*EXCERPTED PASSAGE*.
However, this perspective also overlooks complexity in types of actors drawn to Brazilian land and flows of capital (Sauer and Leite 2012). The most recent wave of land grabs shows that the ‘foreign threat’ received disproportionate international media coverage to actual land investments. For example, Chinese government-backed farmland investments in Brazil, Mozambique and elsewhere were met with opposition from national legislatures and social movements, though they never materialized in real land use change. Furthermore, of the large-scale acquisitions that did take place, most of the leading actors are not easily identified by any single national origin. Further, in China and Brazil land use change is driven as much by Brazilian migrants from southern Brazil as foreign buyers, blurring the significance of foreign capital and actors (Borras et al. 2018). ‘Foreignness’ is a deeply inadequate basis upon which to conceptualize land deals, as land comes under the control of capital whose national affiliation is either unstable, multiple, non-transparent or simply designed to ensure preferential tax treatment. This also introduces important contrasts between ostensible and occult ownership (Oliveira 2018).
We look for papers that contradict portrayals of a generic ‘farm’ and highlight particular connections that exists in the midst of other tensions. We welcome papers that challenge existing frames of ‘foreignization,” not limited to the following themes:
- Racial and ethnic formations of foreignization of farming
- Generativity of plantation-style farms and foreign-owned farms
- Personhood in transnational agriculture
- Financialization and capitalization of agriculture
- Migration and mobility of farm workers and farm owners
- Transnational land deals
- Internationalization of farming, farmers, and farm work
- Global lives of plants, seeds, labor, and animals
Please send abstracts (250 words max) with paper title and presenter information to Serena Stein (serenas@princeton.edu) and Andrew Ofstehage (aofste@live.unc.edu) by Friday, April 6. We will notify selected participants by Monday, April 9. Session participants must be registered AAA members and registered for the meeting by April 16.

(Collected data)
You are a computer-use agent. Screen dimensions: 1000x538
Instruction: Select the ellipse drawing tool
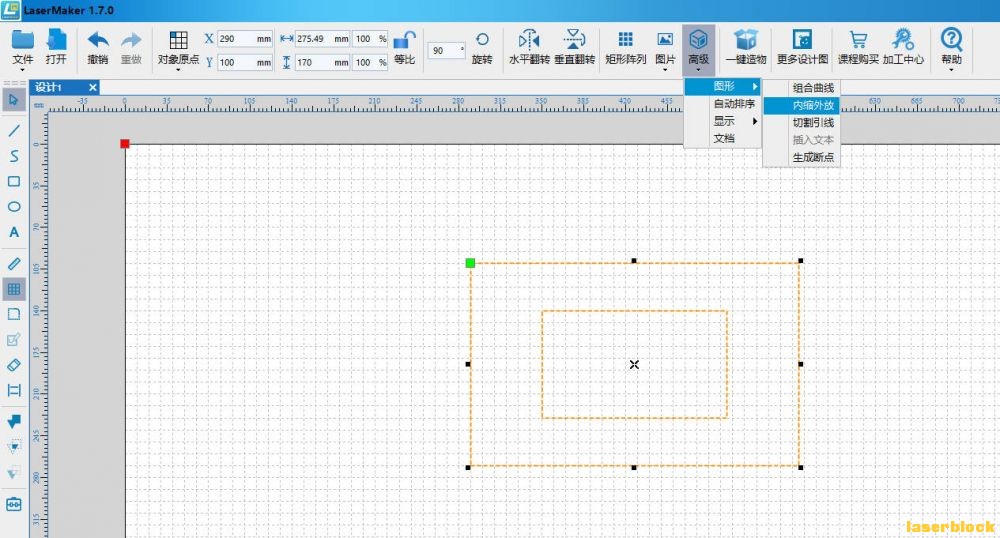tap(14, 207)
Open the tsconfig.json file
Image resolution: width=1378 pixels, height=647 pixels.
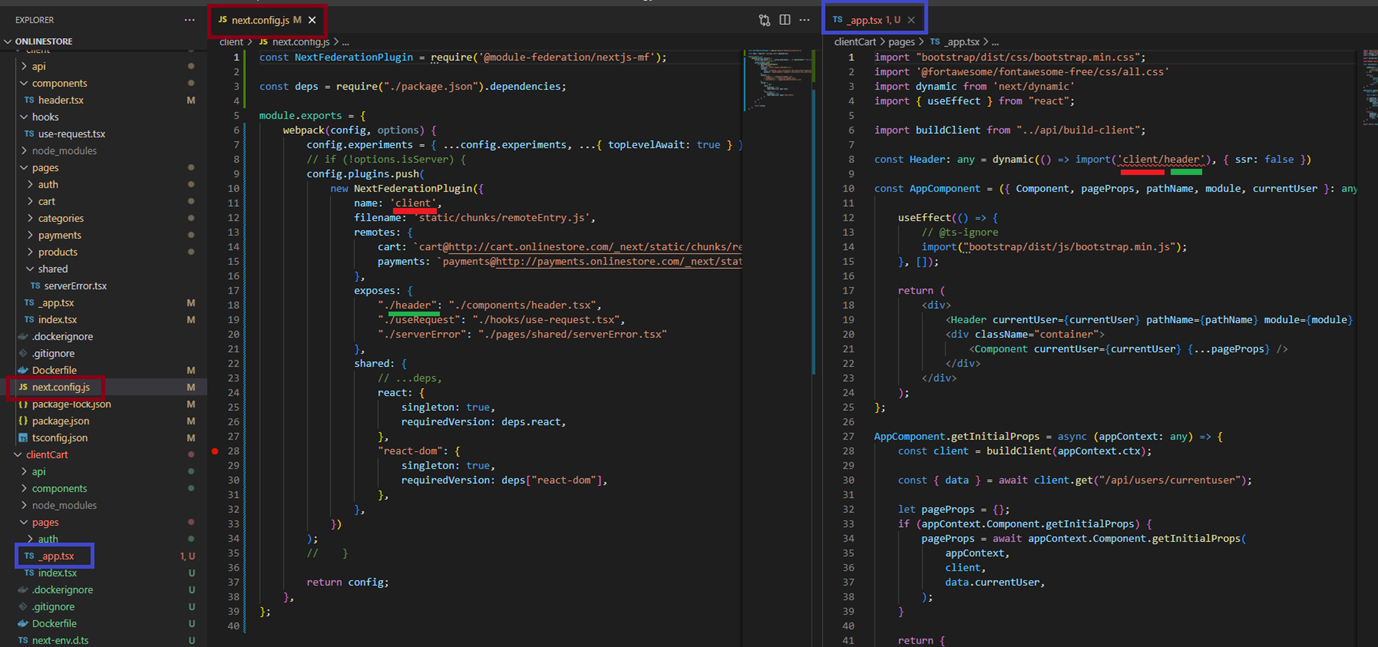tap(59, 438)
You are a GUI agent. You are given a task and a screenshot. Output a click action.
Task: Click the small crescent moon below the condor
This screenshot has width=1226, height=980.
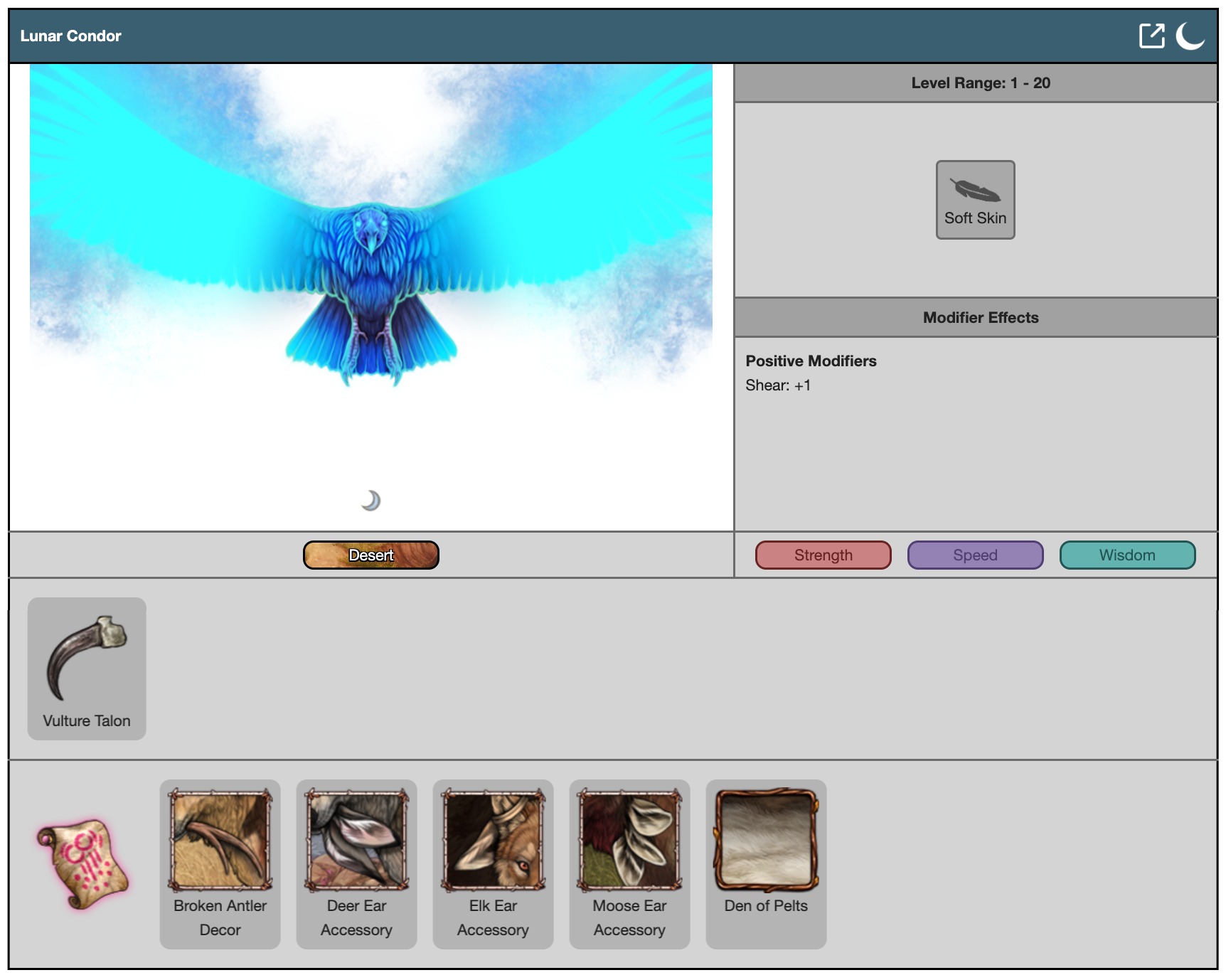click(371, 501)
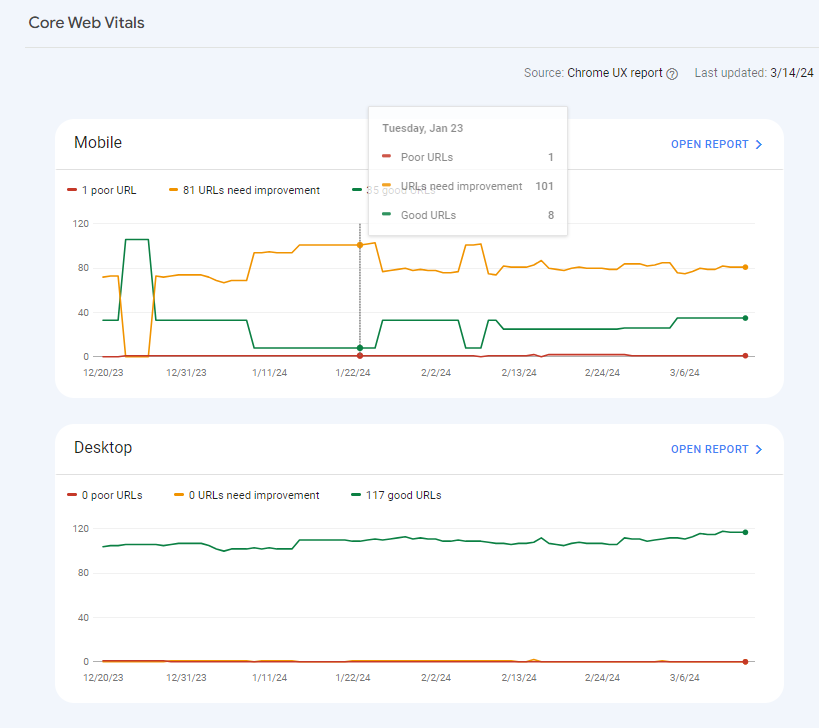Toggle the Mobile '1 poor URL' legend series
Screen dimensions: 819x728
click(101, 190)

*TASKS TO COMPLETE*.
A. In the call for papers on the foreignization of farming, what is the maximum length for an abstract?
B. Extend the call for papers on the foreignization of farming, starting after its final sentence about registering by April 16.
The collected data has no connection to the call for papers on the foreignization of farming.

*RESPONSES BY ITEM NUMBER*.
A. 250 words.

B.
References
Borras Jr., Saturnino M., Juan Liu, Zhen Hu, et al. 2018. Land Control and Crop Booms inside China: Implications for How We Think about the Global Land Rush. Globalizations 15(1): 134–151.
Fairbairn, Madeleine 2014 “Like Gold with Yield”: Evolving Intersections between Farmland and Finance. Journal of Peasant Studies 41(5): 777–795.
Haraway, Donna. 2015. “Anthropocene, Capitalocene, Plantationocene, Chthulucene: Making Kin.” Environmental Humanities 6 (1): 159–65.
Oliveira, Gustavo. 2018 Chinese Land Grabs in Brazil: Sinophobia and Foreign Investments in Brazilian Soybean Agribusiness. Globalizations 15(1): 114-133.
Ong, Aiwa. 1999 Flexible Citizenship: The Cultural Logics of Transnationality. Durham: Duke University Press.
Sauer, Sérgio, and Sergio Pereira Leite. 2012 Agrarian Structure, Foreign Investment in Land, and Land Prices in Brazil. Journal of Peasant Studies 39(3-4): 873–898.